Anne Fontaine aime filmer les destinées des êtres non conformistes et des héros ordinaires qui se cherchent parfois longtemps avant de se trouver. Elle aime les rencontres déterminantes qu’ils font dans leur vie, de celles qui déclenchent une transformation profonde. Elle affectionne le mélange de l’eau et du feu et se nourrit de la confrontation improbable de milieux qui ne sont pas censés se rejoindre. Rien d’étonnant à ce que la réalisatrice se soit penchée avec passion sur le cas bien particulier de ce MARVIN OU LA BELLE ÉDUCATION, adapté du roman  « En finir avec Eddy Bellegueule » d’Edouard Louis.

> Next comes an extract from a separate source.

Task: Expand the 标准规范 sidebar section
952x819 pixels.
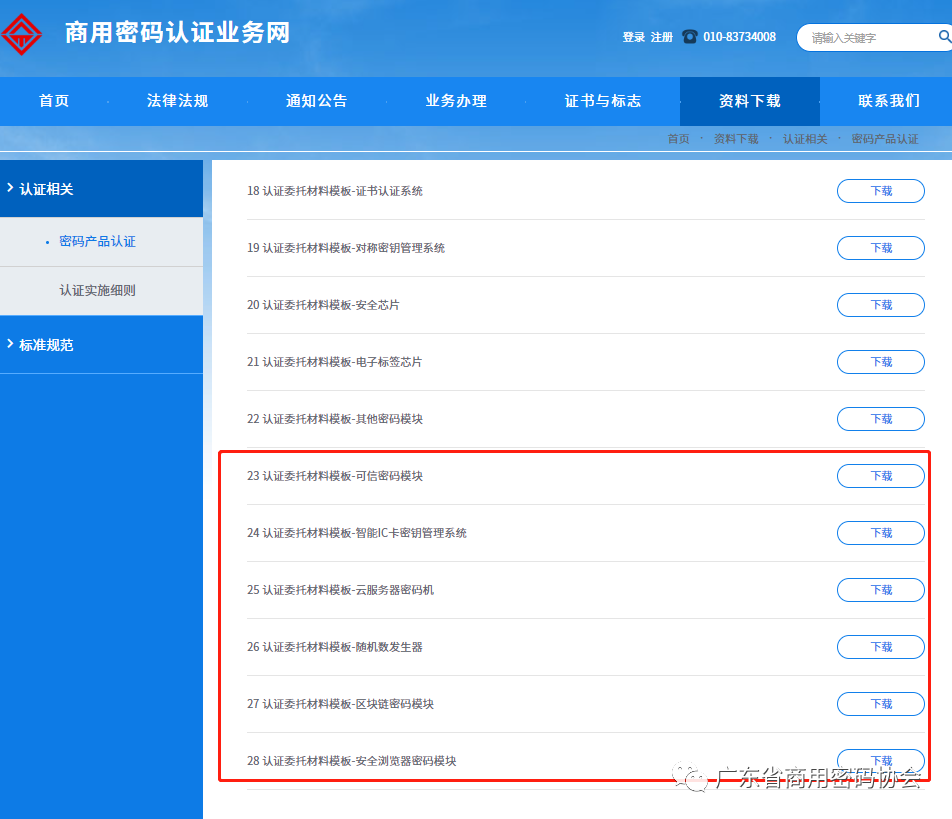Action: click(46, 345)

Photo Marvin ou la belle éducation
Crédits : Carole Bethuel

On l’a rencontrée à Bordeaux avec ses deux acteurs Finnegan Oldfield (Marvin adulte) et Jules Porier (Marvin adolescent) dans son premier rôle au cinéma. Avec l’accord de l’écrivain, elle a voulu aller au-delà de la vie d’adolescent du héros. Elle trouvait plus « intéressant de développer la vie d’adulte de ce jeune garçon et voir comment il allait accéder à quelque chose de plus lumineux que son départ assez difficile et complexe ». Et en effet, quel départ difficile ! Le héros de MARVIN OU LA BELLE ÉDUCATION n’est sans doute pas né dans la bonne famille. Il baigne dans un terreau de misère sociale et de violence verbale, noyées dans l’alcool, les clopes et le désœuvrement. Sans filtre, ni pudeur, son père Dany/Grégory Gadebois et Odile/Catherine Salée ont un rapport décomplexé au corps et aux mots.

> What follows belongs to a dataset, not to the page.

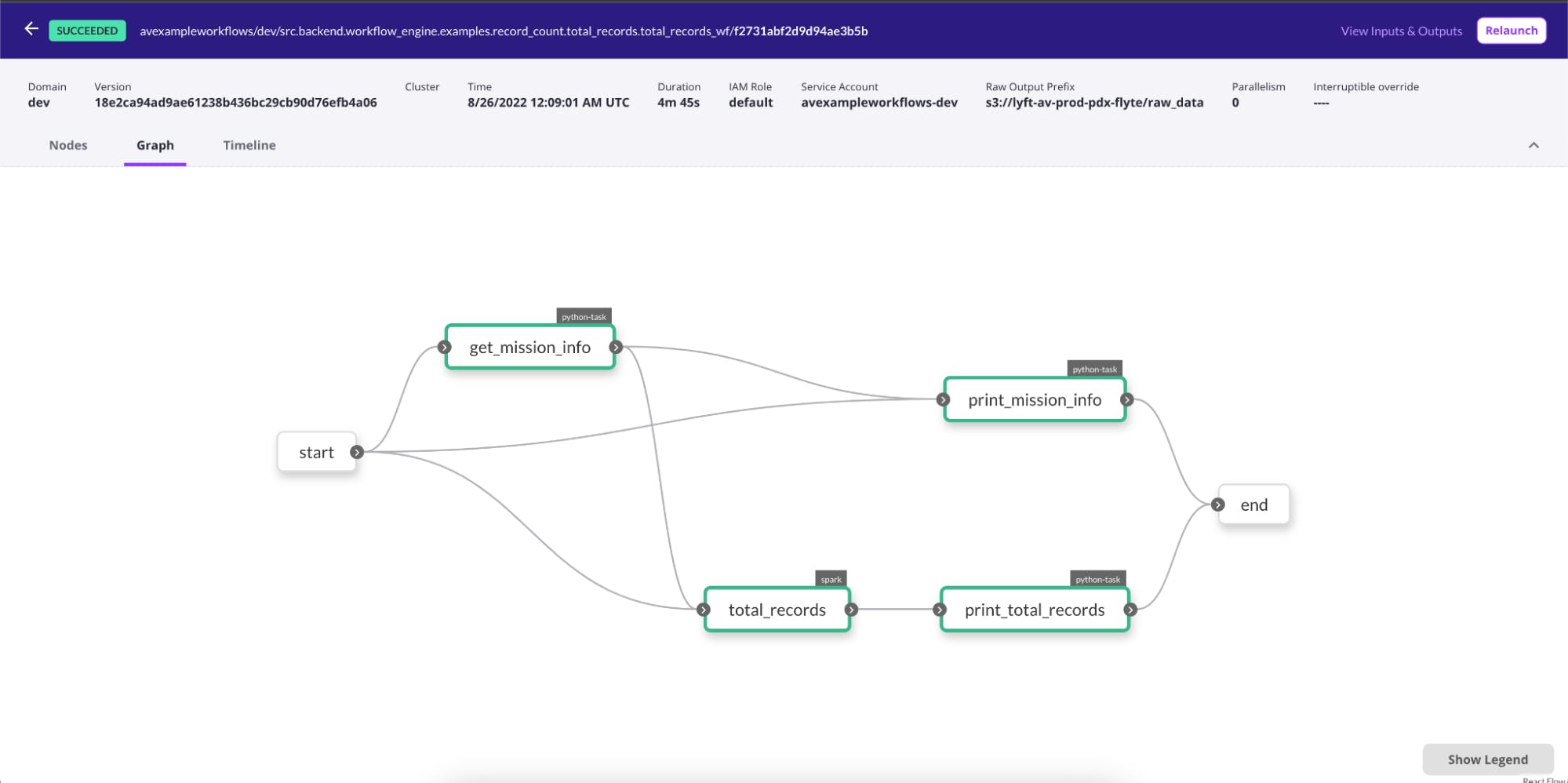Click the chevron icon beside get_mission_info
This screenshot has height=783, width=1568.
(x=617, y=346)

La réalisatrice se défend pourtant de les juger, leur trouvant même des circonstances atténuantes. Car s’ils sont « très précaires et défaillants à leur insu, ces parents aiment leurs enfants à leur manière ». Elle parvient même à les rendre attachants, car finalement démunis. Ils font sans doute du mieux qu’ils peuvent avec les bases bien maigres d’éducation dont ils disposent. Cette misère-là va évidemment de pair avec la misère intellectuelle et culturelle, dont racisme et homophobie sont les attributs. Mise à part une télévision allumée en permanence, ils n’ont pas accès à la culture. Et on sait pourtant, comme le disait Pierre Bergé, que « la culture permet de voir l’autre et de reconnaître son humanité dans la différence ».

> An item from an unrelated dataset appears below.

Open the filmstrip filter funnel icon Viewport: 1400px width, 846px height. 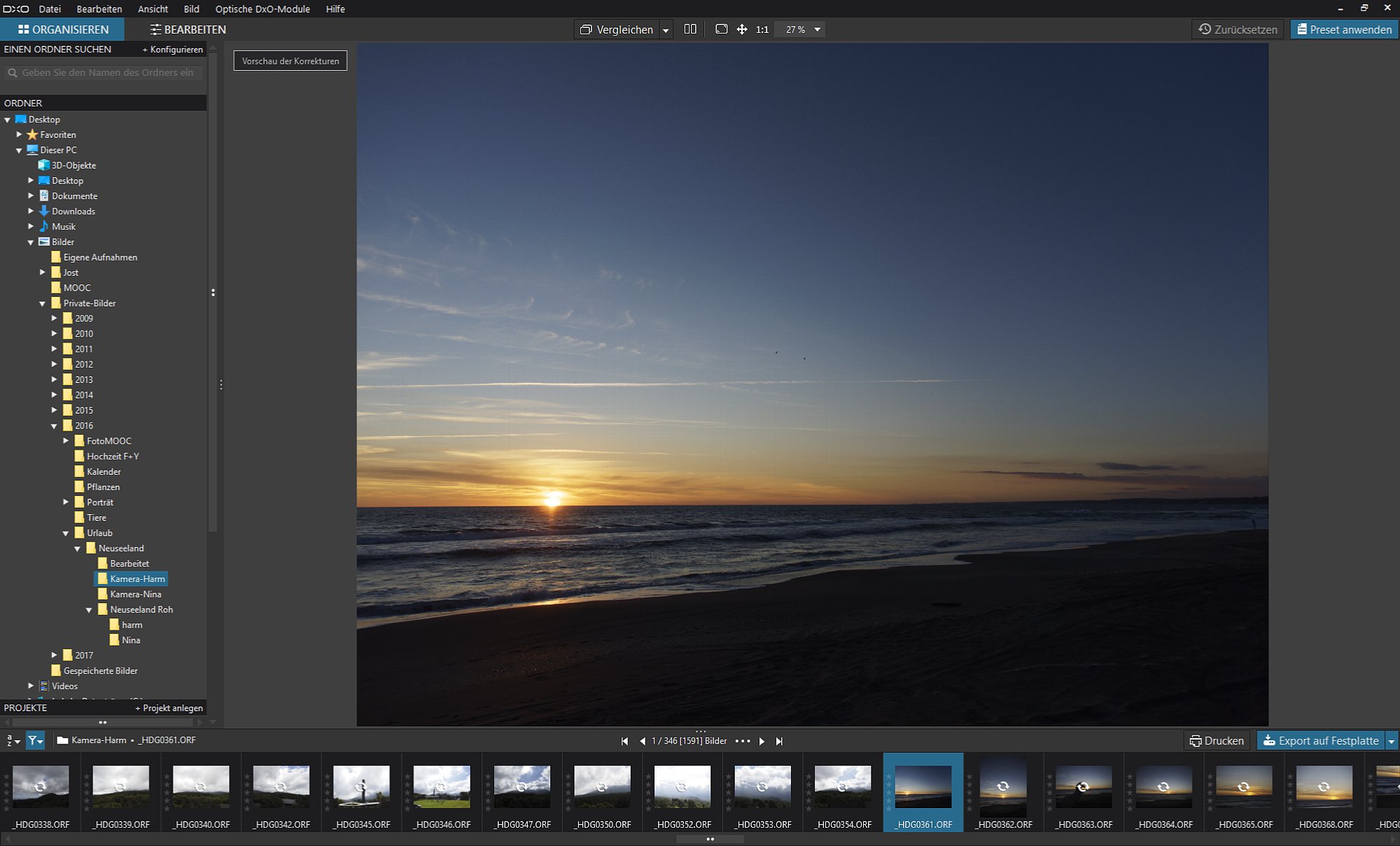pyautogui.click(x=35, y=740)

Car tous pressentent en Marvin une différence inavouable, une sensibilité très éloignée des normes viriles auxquelles doivent correspondre les jeunes garçons. Marvin n’en prend d’ailleurs pas totalement conscience de suite, bien qu’il soit troublé par les corps de ses comparses. Harcelé et humilié au collège, il est aussi affublé dans sa propre famille de « bon à rien », « squelette », « gonzesse » et « bâtard ». Par instinct et pour survivre, il se tient à bonne distance de ses émotions, comme observateur de son propre tourment, « exilé en lui-même ». Mais il garde précieusement en mémoire ce matériau de souffrance, qu’il analyse et dissèque. Art vivant cathartique s’il en est, le théâtre sera plus tard « son lieu d’incarnation et son mode d’expression et de recherche sur lui-même et son passé ».

Un film bouleversant à voir absolument, tant par ses nombreux sujets sources d’émotions et de réflexions que par ses personnages inoubliables.

Plutôt que de faire un film sans espoir sur le déterminisme social, Anne Fontaine offre au contraire une véritable success story. MARVIN OU LA BELLE ÉDUCATION interroge sur la façon de trouver sa place dans le vaste monde, grâce à l’écriture et l’art comme résilience. Pour Finnegan Oldfield (Bang Gang), « Marvin n’est pas une victime mais un battant, avec du caractère ». Car le chemin cahoteux de Marvin va heureusement être parsemé de belles rencontres décisives et bienveillantes avec des anges gardiens. Ces mentors pressentent chez lui des possibilités et lui ouvrent les portes de cet autre monde des possibles. Il y aura d’abord la principale du collège, Madame Clément (Catherine Mouchet), puis Abel (Vincent Macaigne), Roland (Charles Berling) et enfin Isabelle Huppert, qui interprète son propre rôle et la mère de Marvin au théâtre.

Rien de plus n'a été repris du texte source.